L’armée de l’air a organisé ce 25 septembre une cérémonie de commémoration en l’honneur des 80 ans du parachutisme militaire, sur la BA 115 d’Orange, présidée par le commandant des forces aériennes, le général Serge Soulet.
Le parachutisme militaire en France remonte à 1935, lors de la création du premier centre de formation dédié, situé à Avignon-Pujaut. Son premier commandant, le capitaine Geille, un aviateur, faisait partie des trois officiers envoyés précédemment en Russie, afin de s’inspirer des pratiques des militaires russes dans ce domaine. L’armée utilisait alors notamment des Potez 25 TOE et LéO 20 pour larguer les apprentis parachutistes. Un Morane 315 sera également opéré pour les sauts acrobatiques, ainsi qu’un Potez 540 pour les sauts collectifs. Les 601ème et 602ème groupes d’infanterie de l’air sont créés en 1937. Le Groupement des commandos parachutistes de l’air n°541 sera créé en 1957, puis dissout en 1961, remplacé par la Compagnie de commandos parachutiste de l’air 50-541.

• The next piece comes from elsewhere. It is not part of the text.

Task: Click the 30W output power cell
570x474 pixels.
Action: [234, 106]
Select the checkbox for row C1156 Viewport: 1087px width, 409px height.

Les commandos parachutistes de l’air sont aujourd’hui répartis en trois unités distinctes : Le CPA 10, unité de l’armée de l’air mis pour emploi au sein du COS (Commandement des opérations spéciales), spécialisé dans l’air land integration, l’action dans la profondeur et les sauts opérationnels à très grande hauteur ; le CPA 20, qui assure des missions d’appui aux opérations aériennes, du guidage des missions d’appui-feu ou de reconnaissance et participe à la PPS (posture permanent de sûreté aérienne), capable d’assurer des missions de mise à terre par saut à grande hauteur ; tout comme le CPA 30, qui possède de plus la spécificité de pouvoir conduire des missions de type PR (récupération de personnel), de recherche et sauvetage au combat (RESCO) et aérolargué (RESAL).